What needs to be done — A picture should never appear in your copy. Transcribe the listing exactly from its first line through the line with "Some exclusions apply. (1164, 1217)", both ends included.

[Input for this task — start]

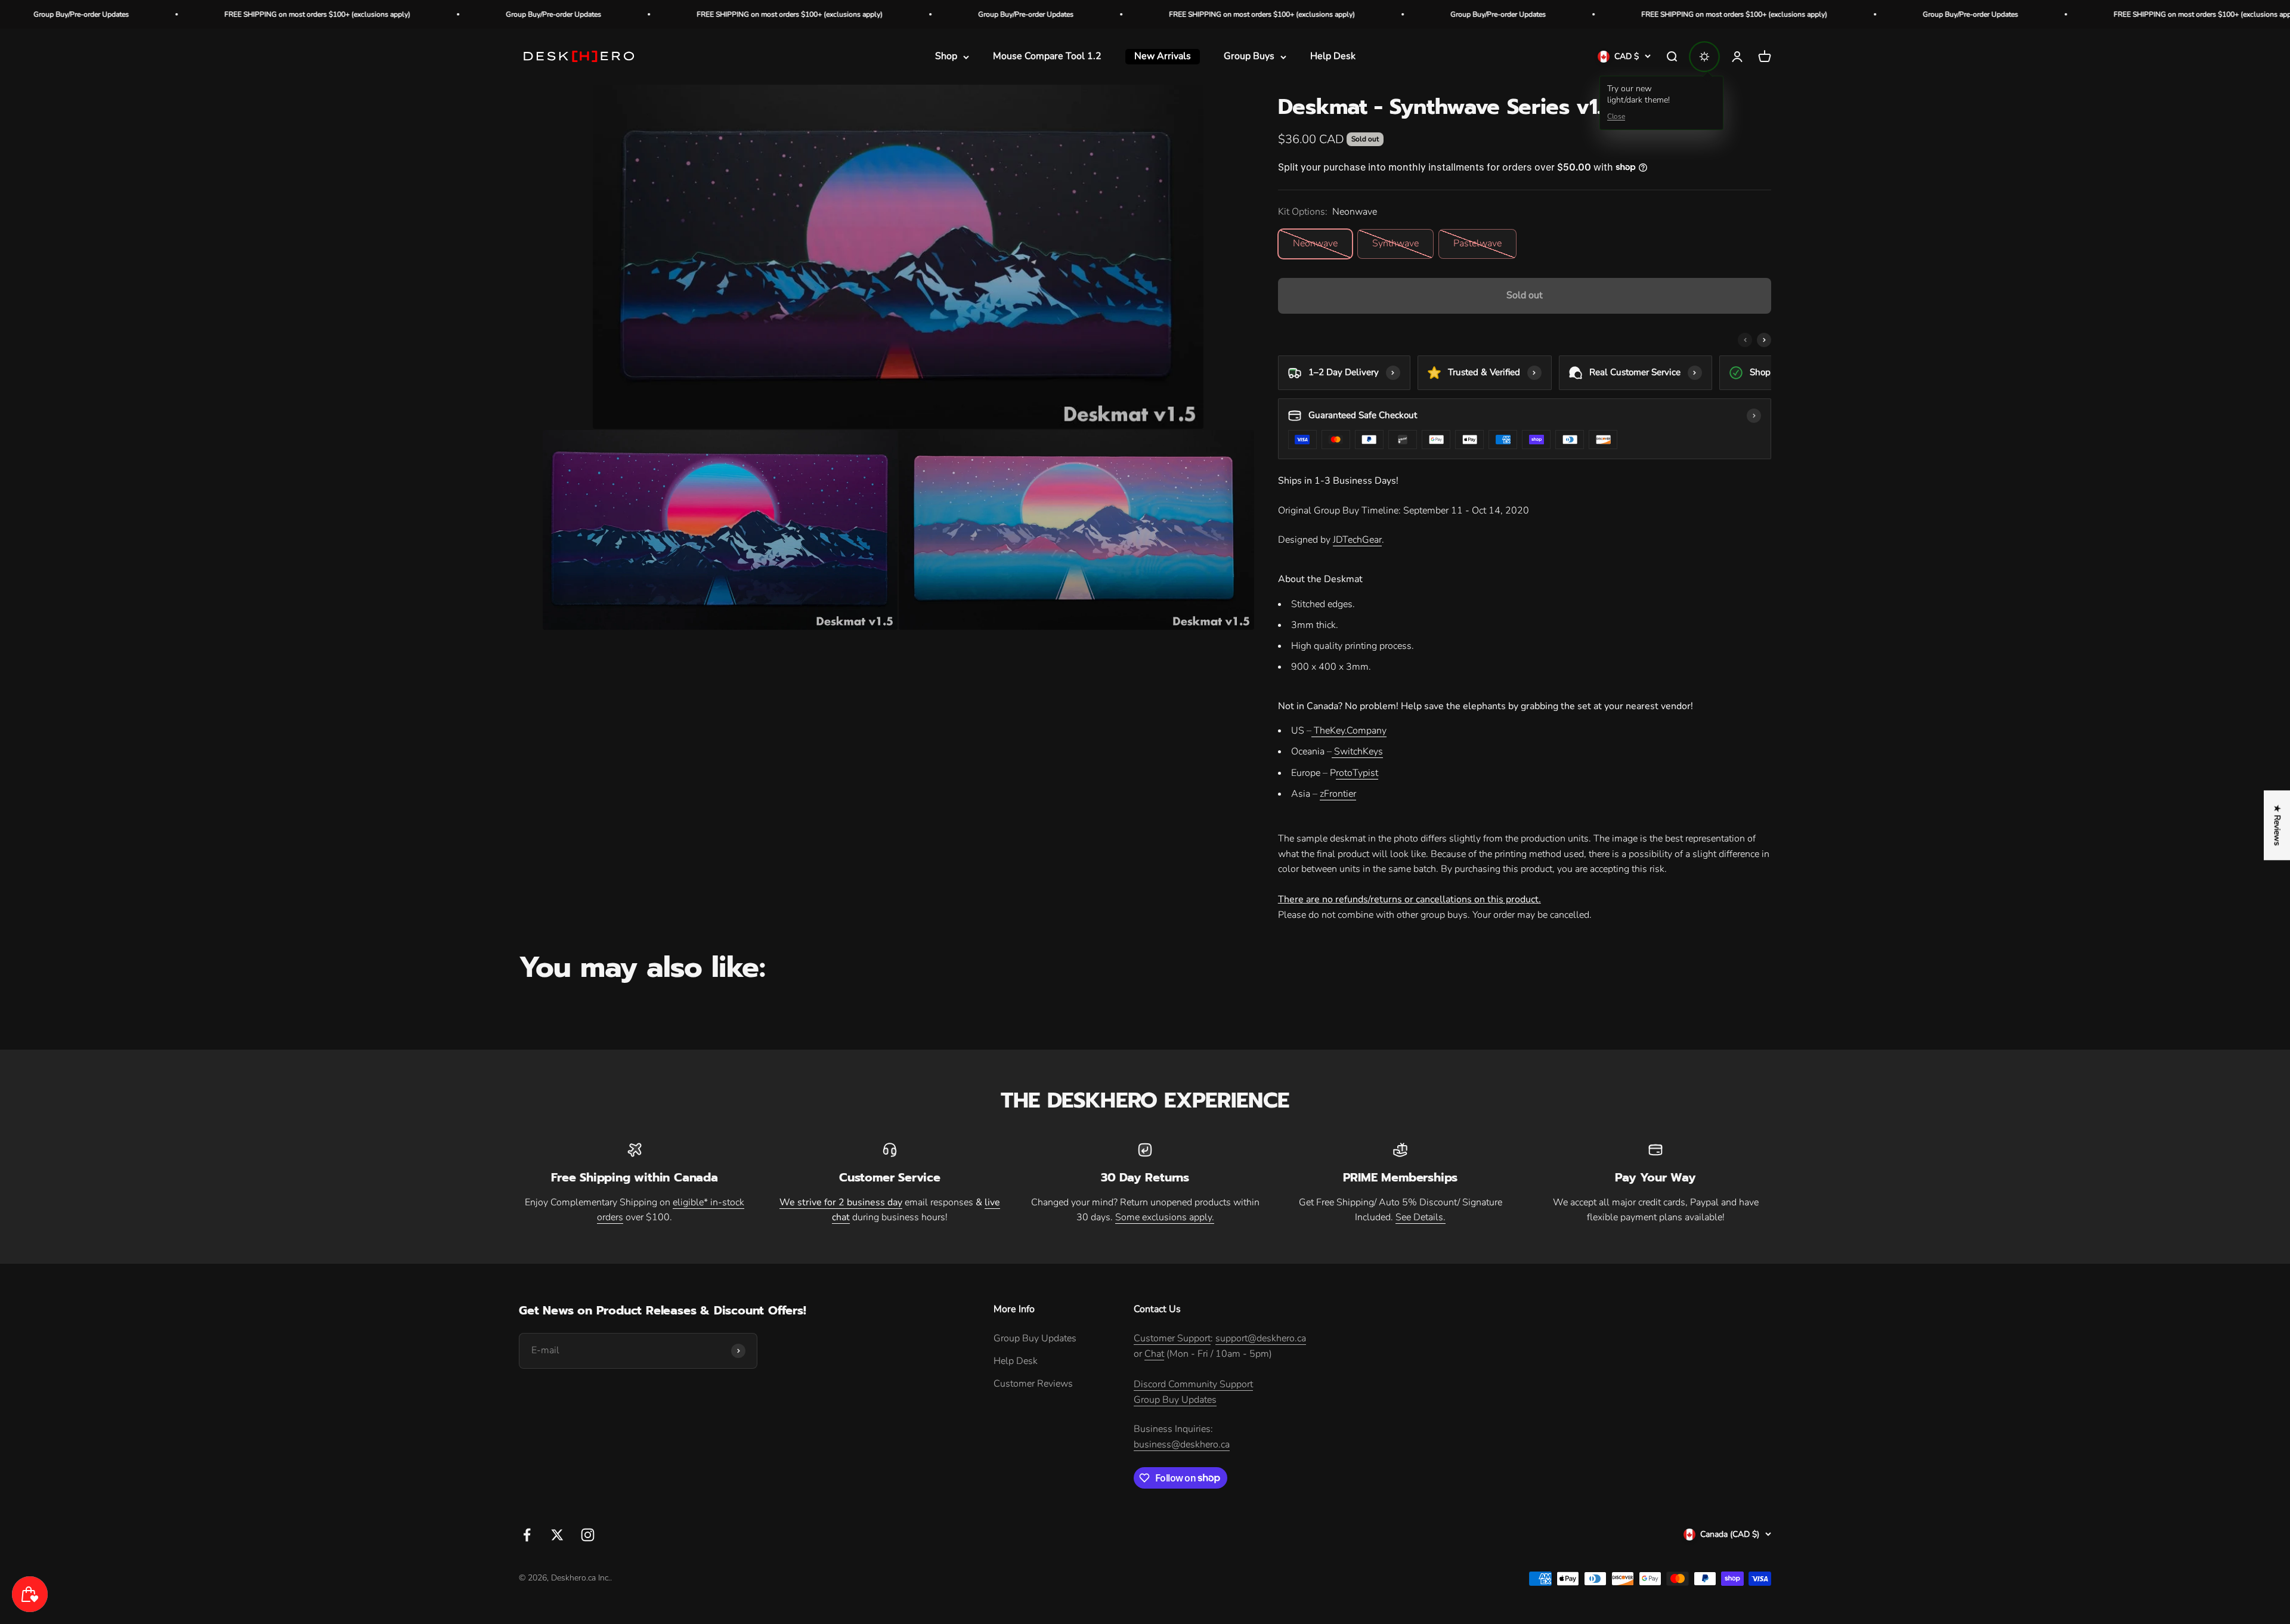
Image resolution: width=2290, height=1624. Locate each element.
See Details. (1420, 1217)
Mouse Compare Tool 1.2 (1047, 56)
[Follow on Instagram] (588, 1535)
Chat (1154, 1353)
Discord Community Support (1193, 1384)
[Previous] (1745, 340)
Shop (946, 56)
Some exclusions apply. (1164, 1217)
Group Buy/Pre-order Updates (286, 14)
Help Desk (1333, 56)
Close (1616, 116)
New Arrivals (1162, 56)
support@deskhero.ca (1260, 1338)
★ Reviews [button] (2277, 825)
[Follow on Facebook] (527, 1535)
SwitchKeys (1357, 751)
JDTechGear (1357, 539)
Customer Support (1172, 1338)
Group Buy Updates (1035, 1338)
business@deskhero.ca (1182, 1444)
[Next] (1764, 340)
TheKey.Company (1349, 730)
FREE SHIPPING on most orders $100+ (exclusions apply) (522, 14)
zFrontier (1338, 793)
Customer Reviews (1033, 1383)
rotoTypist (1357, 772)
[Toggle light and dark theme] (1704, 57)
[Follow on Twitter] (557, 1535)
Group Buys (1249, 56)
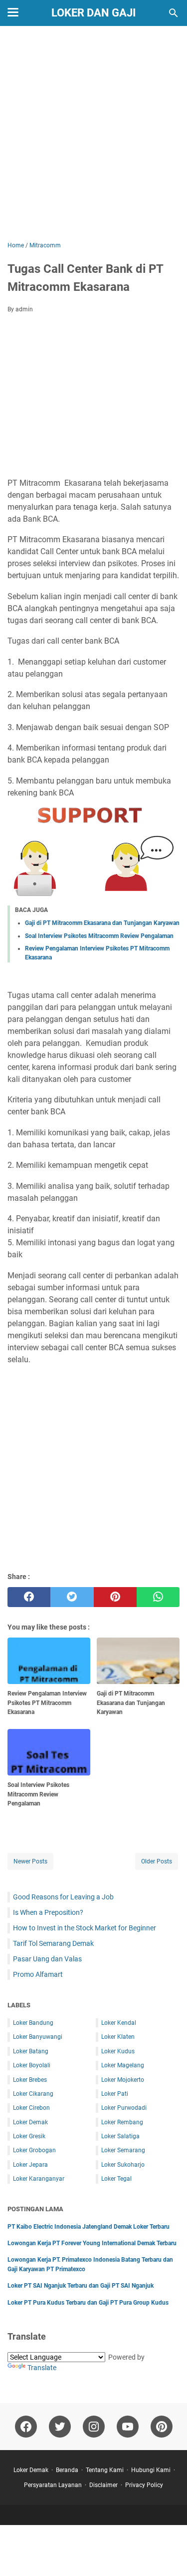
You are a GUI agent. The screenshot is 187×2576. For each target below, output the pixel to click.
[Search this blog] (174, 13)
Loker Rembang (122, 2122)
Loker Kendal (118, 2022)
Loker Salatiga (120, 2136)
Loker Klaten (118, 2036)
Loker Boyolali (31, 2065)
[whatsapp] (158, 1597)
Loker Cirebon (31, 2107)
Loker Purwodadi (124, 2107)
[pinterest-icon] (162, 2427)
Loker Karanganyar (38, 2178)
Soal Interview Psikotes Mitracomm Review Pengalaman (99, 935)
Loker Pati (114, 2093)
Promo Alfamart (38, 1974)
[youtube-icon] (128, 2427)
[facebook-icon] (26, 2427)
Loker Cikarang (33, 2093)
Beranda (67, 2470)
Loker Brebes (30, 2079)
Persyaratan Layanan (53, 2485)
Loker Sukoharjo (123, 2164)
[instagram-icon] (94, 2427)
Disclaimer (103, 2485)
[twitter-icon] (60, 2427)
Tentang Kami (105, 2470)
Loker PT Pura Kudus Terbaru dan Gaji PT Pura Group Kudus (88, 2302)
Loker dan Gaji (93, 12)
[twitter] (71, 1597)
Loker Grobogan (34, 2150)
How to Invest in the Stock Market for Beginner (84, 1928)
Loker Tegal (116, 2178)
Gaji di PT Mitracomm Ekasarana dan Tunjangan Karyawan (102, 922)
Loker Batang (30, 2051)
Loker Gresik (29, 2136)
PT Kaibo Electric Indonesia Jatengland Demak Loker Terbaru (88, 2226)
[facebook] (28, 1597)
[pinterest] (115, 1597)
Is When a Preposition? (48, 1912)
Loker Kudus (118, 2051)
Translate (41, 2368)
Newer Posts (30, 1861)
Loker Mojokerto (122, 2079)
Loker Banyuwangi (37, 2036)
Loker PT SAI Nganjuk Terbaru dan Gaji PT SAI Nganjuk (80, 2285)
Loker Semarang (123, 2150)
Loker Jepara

[Input for this task — finish]

Written reply —
Image resolution: width=2290, height=1624. Locate each element.
See Details. (1420, 1217)
Mouse Compare Tool 1.2 (1047, 56)
[Follow on Instagram] (588, 1535)
Chat (1154, 1353)
Discord Community Support (1193, 1384)
[Previous] (1745, 340)
Shop (946, 56)
Some exclusions apply. (1164, 1217)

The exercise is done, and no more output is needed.